Mighty Wildflowers

Blue squill reappears in our front yard and over the hill behind our house, in the thickets of wild raspberry canes — tiny flowers that sprinkle color in our landscape that is otherwise brown dirt and gray mountain.

In the rough patches of roadsides and rocky ditches, coltsfoot springs up. Along the brick school gymnasium, I discover blooming dandelions.

These tiny flowers, some no larger than my thumbnail, are mighty tough. There’s a lesson here, I know, as I crouch in that tangle of thorny vines, admiring a clump of starflowers. That lesson might be as simple as the determination of the world’s beauty. Who planted these flowers, I don’t know. But every spring I’m grateful for that gardener who lived here and who so loved these spring gems.

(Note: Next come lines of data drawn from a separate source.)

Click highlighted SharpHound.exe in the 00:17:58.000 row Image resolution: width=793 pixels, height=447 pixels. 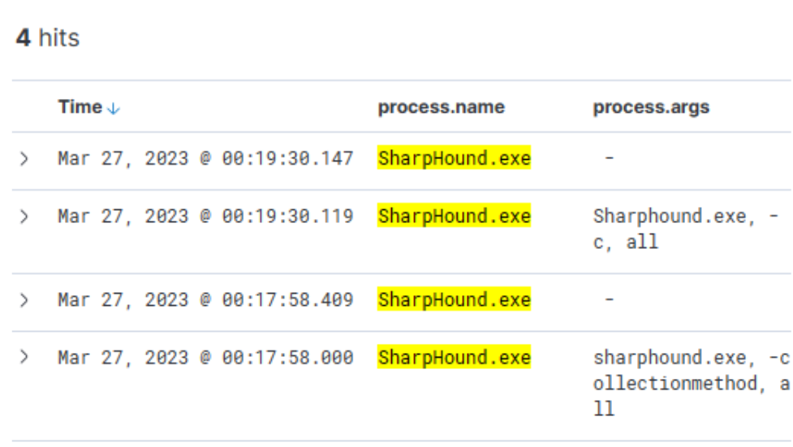pos(454,358)
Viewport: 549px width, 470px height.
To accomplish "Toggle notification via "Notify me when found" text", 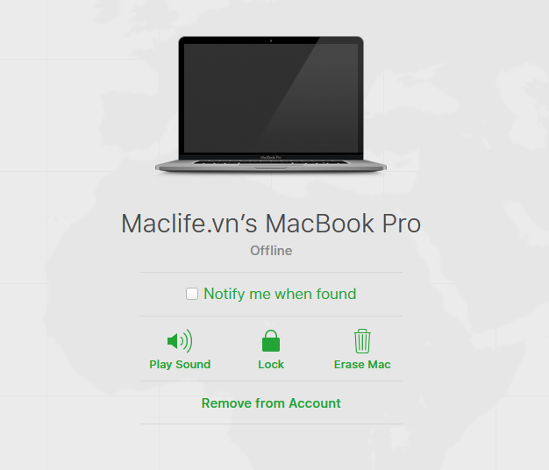I will [x=280, y=294].
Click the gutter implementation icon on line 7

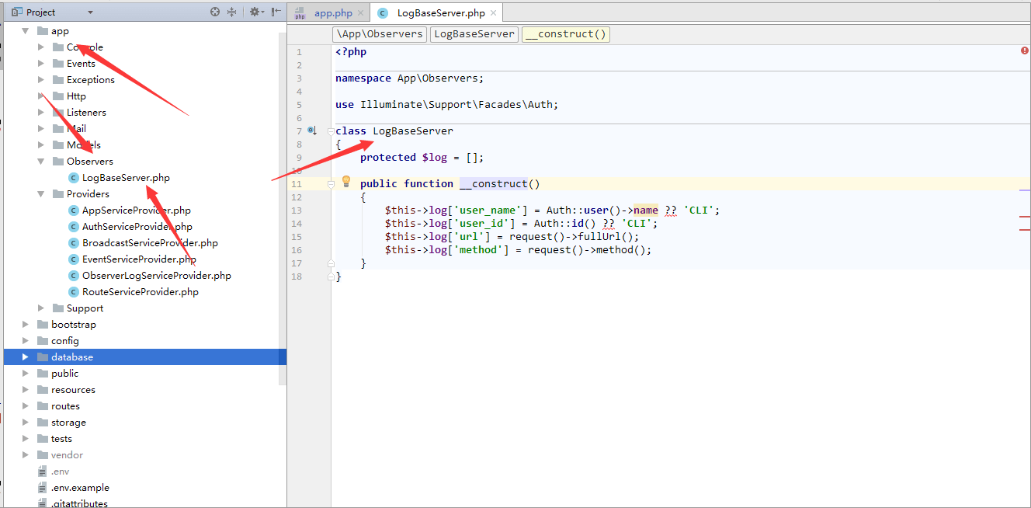311,130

The first of a year’s abundance of dandelions

in this single kernel of bright yellow

dropped on our path by the sun, sensing

that we might need some marker to help us

find our way through life…

— Ted Kooser, “Dandelion”

8 thoughts on “Mighty Wildflowers

  1. Ha! As I was taking the clothes down last night, I spied our first ever clump of squill, probably germinated from seed dropped by a bird? It made me think of you, and how every year you write about the squill, and thinking how it’s something I can count on, just like the peepers. And here it is;). I’m sending the Kooser to my youngest daughter, it will be a good poem for her right now. Thanks for your writing!

    • These are such beautiful little blue flowers. I didn’t know what they were when I bought the house, but I am mighty grateful that the gardener who planted them knew. You should plant some, too!